So who can you trust?

As criminals get better at what they do best, it’s becoming harder and harder to tell if an application is trustworthy or not.

To protect oneself, adhering to the following best practices can help. But even if you adhere to all these best practices 100% of the time, there’s still no guarantee of safety.

Things to check for when evaluating software for trustworthiness:

  1. Perform the CERT DCAL test
  2. Watch out for incorrect grammar or spelling
  3. Make sure all purchases are done through a secure “https” connection and watch for warnings about a site’s “security certificate“. With a working https connection – your browser will show one of the following lock symbols in the bottom right corner of the current window.
    Internet Explorer:
    IE SSL
    FireFox:
    FireFox SSL
  4. keep an eye on the address bar to make sure it doesn’t change unexpectedly on you. (You don’t want to provide information to / or download from an untrusted site accidentally!)
  5. if a site displays an SSL or Code Signing Certificate, double check that the certificate is still valid and hasn’t expired or been revoked.
  6. perform a quick web search to see if any other websites warn about the site you’re thinking of trusting & look for online reviews about the product you’re considering purchasing
  7. if in doubt, try verifying the contact information provided on the site (if any contact information is provided)
  8. before you download or install ANYTHING, make sure that your system and anti-virus products are up-to-date.

Here is an example of a site that looks very legitimate, but isn’t..

url

The site is reasonably professional looking and has few grammatical or spelling mistakes.

main logo - contraviruspro.com

All the links work. It has a privacy statement, End-User-License-Agreement, professional looking support and contact area that even uses a captcha.

– Testimonials area.

– User login area.

– “30-day 100% Money Back Guarantee”

VeriSign Secure Site logo.

Looks and smells legitimate so far!

A quick google search comes up with a few download sites that give it a high user rating (another good sign!).

bluesofts.comallapp.com

Since the site bares the Verisign Secure Site logo

VeriSign Secure Site

– I contacted VeriSign just to double check.

Welcome to VeriSign you are now speaking with Annette . How may I help you?
Annette : Hello, where are you chatting from today?
Customer: work
Customer: I have a quick question about a site that bears your symbol
Annette : How can I assist?
Customer: I’d like to know more about the trustworthiness of this site
Customer: http://www.[Url ommited].com/buynow.php
Customer: your sign is in the bottom left corner – could you tell me about this site and this product
Annette : Please hold while I check the URL.
Annette : This website does not use a VeriSign SSL certificate and may not be safe to use.
Customer: is it possible to get written confirmation of that – or is there an url that I can enter this url at to verify that without contacting your support?
Annette : You can report site seal abuse at https://www.verisign.com/support/ssl-certificates-support/secure-site-seal/abuse.html
Annette : You can enter the URL into www.verisignsecured.com or http://www.verisign.com/log-in/index.html by clicking search
Customer: excellent – thank you very much !
Annette : My pleasure, have a great day.

Hmmm – warning bells are starting to go off.

My next step (which is an advantage that I have from working in SophosLabs, but which most businesses won’t have the resources to safely do), is to analyze the binary provided from the download link.

After carefully analyzing the download, which was a legitimate-looking installer and appeared to operate as specified as an Anti-Virus/Spyware application, it turns out the application downloaded is a Trojan after all.

Troj/FakeVir-AB (click here for more details)

So what can you do to protect yourself?

Following the best practices provided by the following sites at all times:

http://www.sophos.com/security/best-practice/

http://www.getsafeonline.org/

http://www.cert.org

What to do if an application you’ve installed is detected by SAV as being a suspicious file or exhibiting suspicious behavior?

Sophos Anti-Virus’s suspicious file and behavior detection features only indicate that a file MAY be a threat.
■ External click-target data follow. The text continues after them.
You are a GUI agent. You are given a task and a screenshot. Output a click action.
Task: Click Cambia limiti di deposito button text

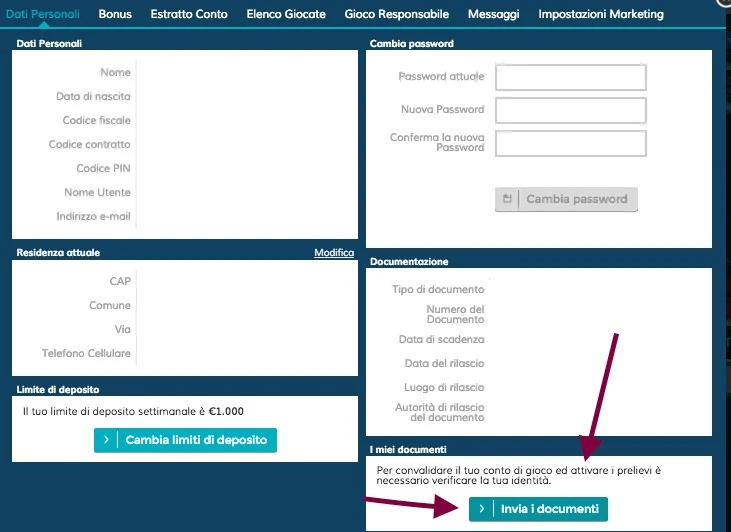click(x=196, y=440)
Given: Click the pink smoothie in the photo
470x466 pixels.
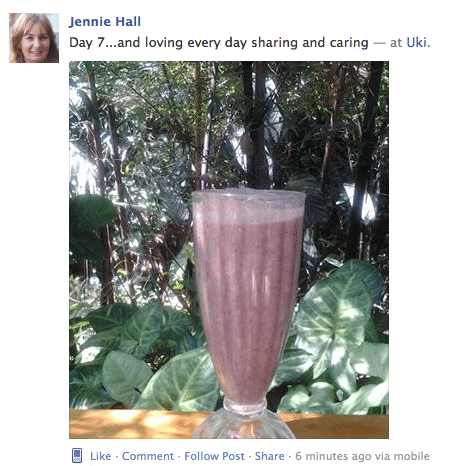Looking at the screenshot, I should tap(248, 300).
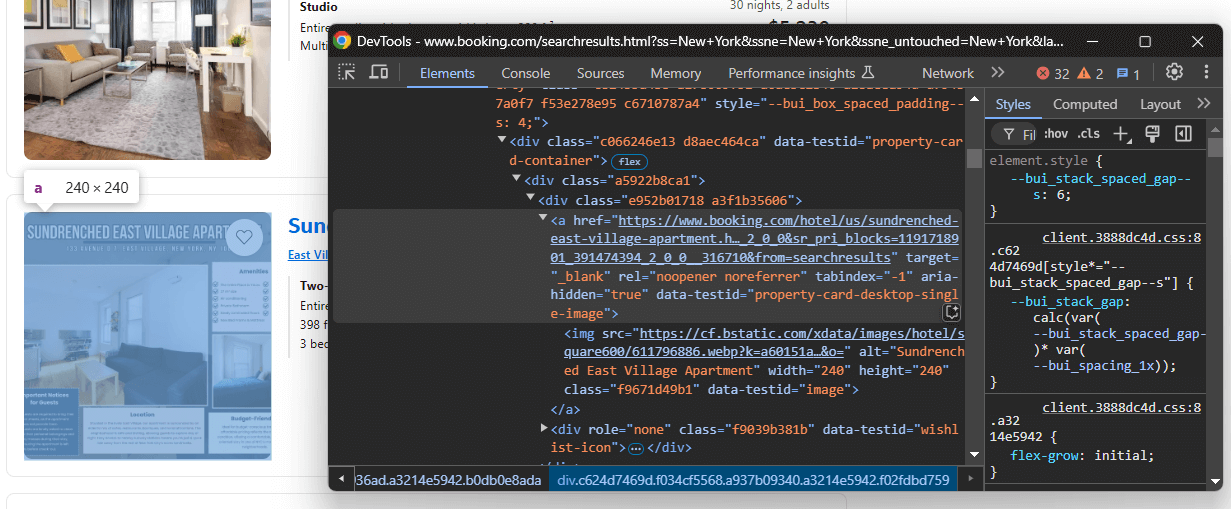
Task: Activate the inspect element picker tool
Action: [x=347, y=73]
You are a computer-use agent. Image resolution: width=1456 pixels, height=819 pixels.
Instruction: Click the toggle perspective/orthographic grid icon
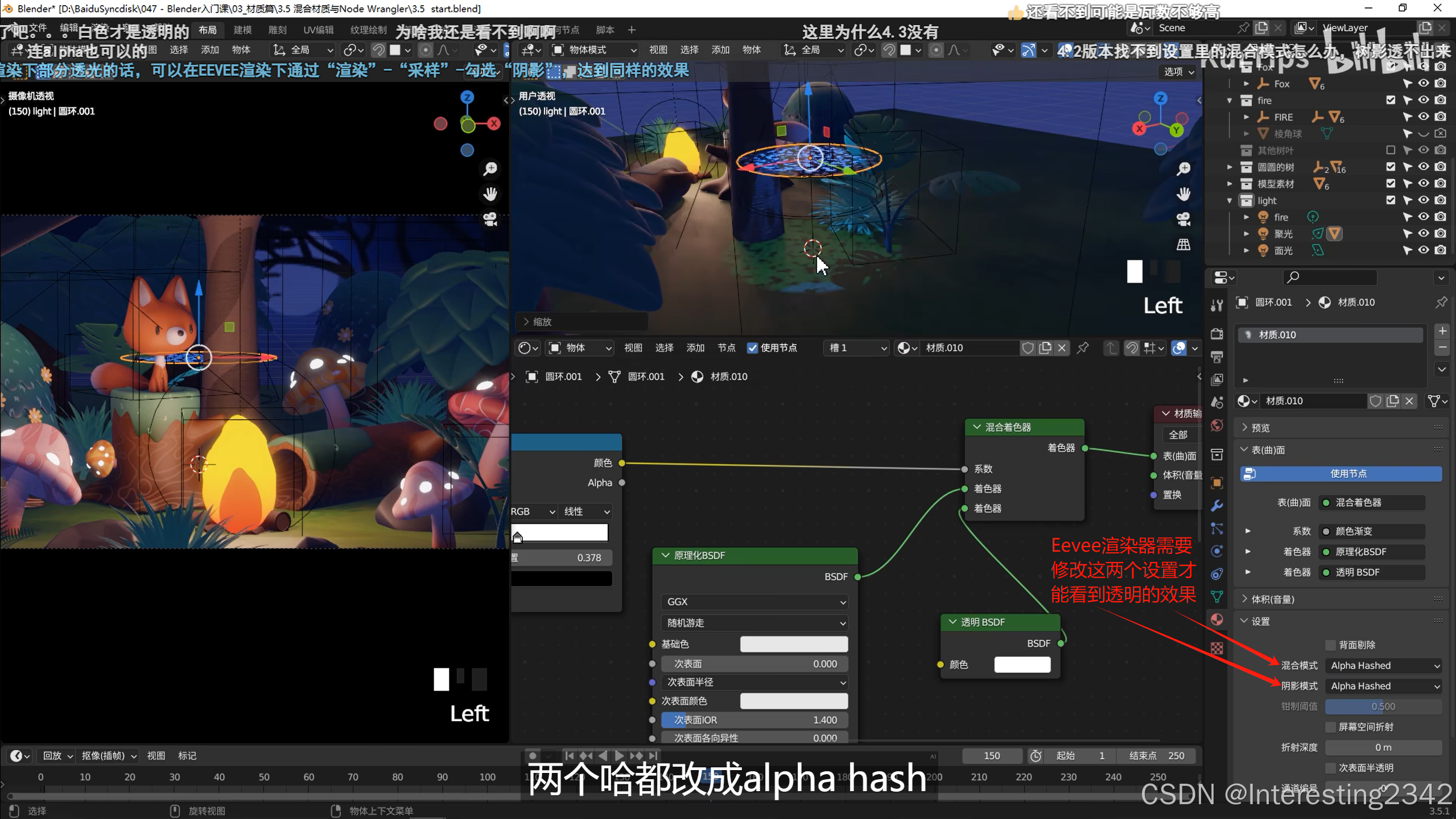(x=1183, y=244)
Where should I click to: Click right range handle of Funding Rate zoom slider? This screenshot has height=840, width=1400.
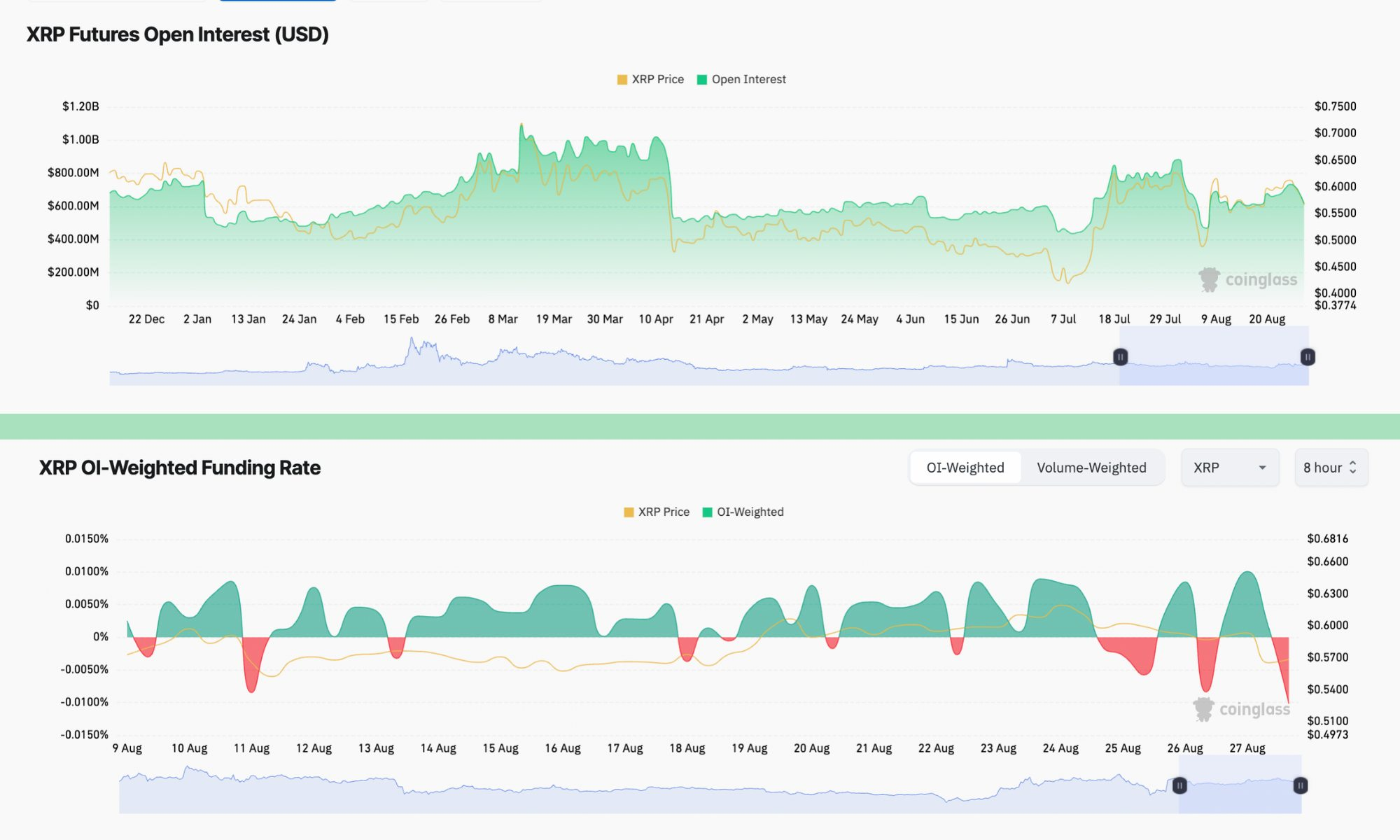1300,785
If you are confident that the file is from a trustworthy source, authorize it. If you’re not confident, submit the file to SophosLabs for analysis. (click here for more information on how to decide whether to authorize or block a file)

It’s not practical for a businesses to “trust no one”, so to operate in today’s business world it’s becoming more and more important to use the best anti-virus product you can, ensure it’s up-to-date, and to submit suspicious files for analysis when you have any concerns.